Background Artificial intelligence (AI) models have improved US assessment of thyroid nodules; however, the lack of generalizability limits the application of these models. Purpose To develop AI models for segmentation and classification of thyroid nodules in US using diverse data sets from nationwide hospitals and multiple vendors, and to measure the impact of the AI models on diagnostic performance. Materials and Methods This retrospective study included consecutive patients with pathologically confirmed thyroid nodules who underwent US using equipment from 12 vendors at 208 hospitals across China from November 2017 to January 2019. The detection, segmentation, and classification models were developed based on the subset or complete set of images. Model performance was evaluated by precision and recall, Dice coefficient, and area under the receiver operating characteristic curve (AUC) analyses. Three scenarios (diagnosis without AI assistance, with freestyle AI assistance, and with rule-based AI assistance) were compared with three senior and three junior radiologists to optimize incorporation of AI into clinical practice. Results A total of 10 023 patients (median age, 46 years [IQR 37-55 years]; 7669 female) were included. The detection, segmentation, and classification models had an average precision, Dice coefficient, and AUC of 0.98 (95% CI: 0.96, 0.99), 0.86 (95% CI: 0.86, 0.87), and 0.90 (95% CI: 0.88, 0.92), respectively. The segmentation model trained on the nationwide data and classification model trained on the mixed vendor data exhibited the best performance, with a Dice coefficient of 0.91 (95% CI: 0.90, 0.91) and AUC of 0.98 (95% CI: 0.97, 1.00), respectively. The AI model outperformed all senior and junior radiologists ( < .05 for all comparisons), and the diagnostic accuracies of all radiologists were improved ( < .05 for all comparisons) with rule-based AI assistance. Conclusion Thyroid US AI models developed from diverse data sets had high diagnostic performance among the Chinese population. Rule-based AI assistance improved the performance of radiologists in thyroid cancer diagnosis. © RSNA, 2023
背景 人工智能 (AI) 模型已经提高了美国对甲状腺结节的评估能力;然而,这些模型的泛化能力有限,限制了它们的应用。

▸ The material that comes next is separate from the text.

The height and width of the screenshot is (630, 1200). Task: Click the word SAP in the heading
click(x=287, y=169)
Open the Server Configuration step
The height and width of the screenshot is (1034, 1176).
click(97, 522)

目的 利用来自全国多家医院和多个供应商的不同数据集,开发用于甲状腺结节超声分割和分类的 AI 模型,并测量 AI 模型对诊断性能的影响。
材料与方法 本回顾性研究纳入了 2017 年 11 月至 2019 年 1 月期间在中国 208 家医院使用 12 个供应商的设备进行超声检查、经病理证实为甲状腺结节的连续患者。基于子集或完整图像集开发检测、分割和分类模型。通过精确率和召回率、Dice 系数和受试者工作特征曲线下面积 (AUC) 分析评估模型性能。将三种情况(无 AI 辅助诊断、自由风格 AI 辅助诊断和基于规则的 AI 辅助诊断)与三名高级和三名初级放射科医生进行比较,以优化 AI 纳入临床实践的方式。
结果 共纳入 10023 名患者(中位年龄 46 岁 [IQR,37-55 岁];7669 名女性)。检测、分割和分类模型的平均准确率、Dice 系数和 AUC 分别为 0.98(95%CI:0.96,0.99)、0.86(95%CI:0.86,0.87)和 0.90(95%CI:0.88,0.92)。基于全国性数据训练的分割模型和基于混合供应商数据训练的分类模型表现最佳,Dice 系数分别为 0.91(95%CI:0.90,0.91)和 AUC 为 0.98(95%CI:0.97,1.00)。AI 模型优于所有高级和初级放射科医生(所有比较均<.05),并且规则型 AI 辅助可提高所有放射科医生的诊断准确性(所有比较均<.05)。
结论 在中国人群中,基于不同数据集开发的甲状腺超声 AI 模型具有较高的诊断性能。基于规则的 AI 辅助提高了放射科医生诊断甲状腺癌的性能。